Yeah, I just looked it up and apparently sometimes akathisia can persist for weeks or months, my bad. I'd argue it is still not all that common, though. I mean, keep in mind that even something listed as a "common" side-effect in a patient leaflet only affects between 1 and 10% of patients (atleast as per the EMA's and WHO's definition). To have this happening from several drugs with different mechanisms of action would make it exponentially rarer. Placebo/nocebo effects, on the other hand, tend to affect pretty much everyone to some degree, and people who are in a mental state of crisis even more so.
Look, I'd be the last person to suggest that clonazepam is a panacea, but in a person where a debilitating degree of anxiety caused by past trauma prevents any sort of successful treatment (either because it causes them to reject medication due to nocebo effects, or they refuse to see a doctor at all), its use at low doses (like 0.5 mg per day) can easily be justified, unless they had massive problems with abusing this drug in the past. If you're that worried about the risk of addiction, you might also look into lyrica (pregabalin), which is highly effective for generalized anxiety symptoms (less so for panic attacks, though), but has very little abuse potential when compared to benzodiazepines.atara
Bluelighter
no wait that didn't work,
have a different sedative,
oh crap there's a side effect,
so try this other sedative,
I wonder if you'll ever get out of bed?
"Historically, the predominant mental manifestations of akathisia have caused confusion. Haskoves,3 who originally described the syndrome in 1901, concluded that the disorder was of hysterical origin. Bing4 viewed akathisia as a “psychosis” characterized by a “morbid fear of sitting down,” but in another chapter he explained it as a way of overcoming the muscular rigidity of Parkinson's disease. Oppenheim5 considered akathisia as a form of neurosis, “usually a form of phobia.”

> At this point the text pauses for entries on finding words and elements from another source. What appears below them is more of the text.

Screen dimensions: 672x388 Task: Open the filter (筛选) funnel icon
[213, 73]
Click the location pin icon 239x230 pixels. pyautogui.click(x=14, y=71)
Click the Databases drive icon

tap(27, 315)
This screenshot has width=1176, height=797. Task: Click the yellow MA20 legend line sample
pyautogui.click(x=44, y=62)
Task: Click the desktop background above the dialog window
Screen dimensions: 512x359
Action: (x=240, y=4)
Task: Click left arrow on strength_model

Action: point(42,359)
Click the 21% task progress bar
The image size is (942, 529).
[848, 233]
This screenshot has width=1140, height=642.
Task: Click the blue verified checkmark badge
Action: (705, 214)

The most important part of that paragraph: all of those authors described akathisia before the first antipsychotics were introduced. Akathisia is not only a side effect of drugs; it is a condition of the mind. Therefore, akathisia is also not a reliable sign of any effects of a drug!
Since you are not currently on antipsychotics sufficient to cause drug-induced akathisia, it is more rational to attempt to address psychogenic akathisia.
The most likely treatment is the following: drink a coffee in the morning and go for a long walk sometime during the day. Doxylamine, an anticholinergic available as a generic sleep-aid, may be used in the evening, at a level of about 25 mg and certainly not much higher. Seroquel is overkill unless there are other symptoms present.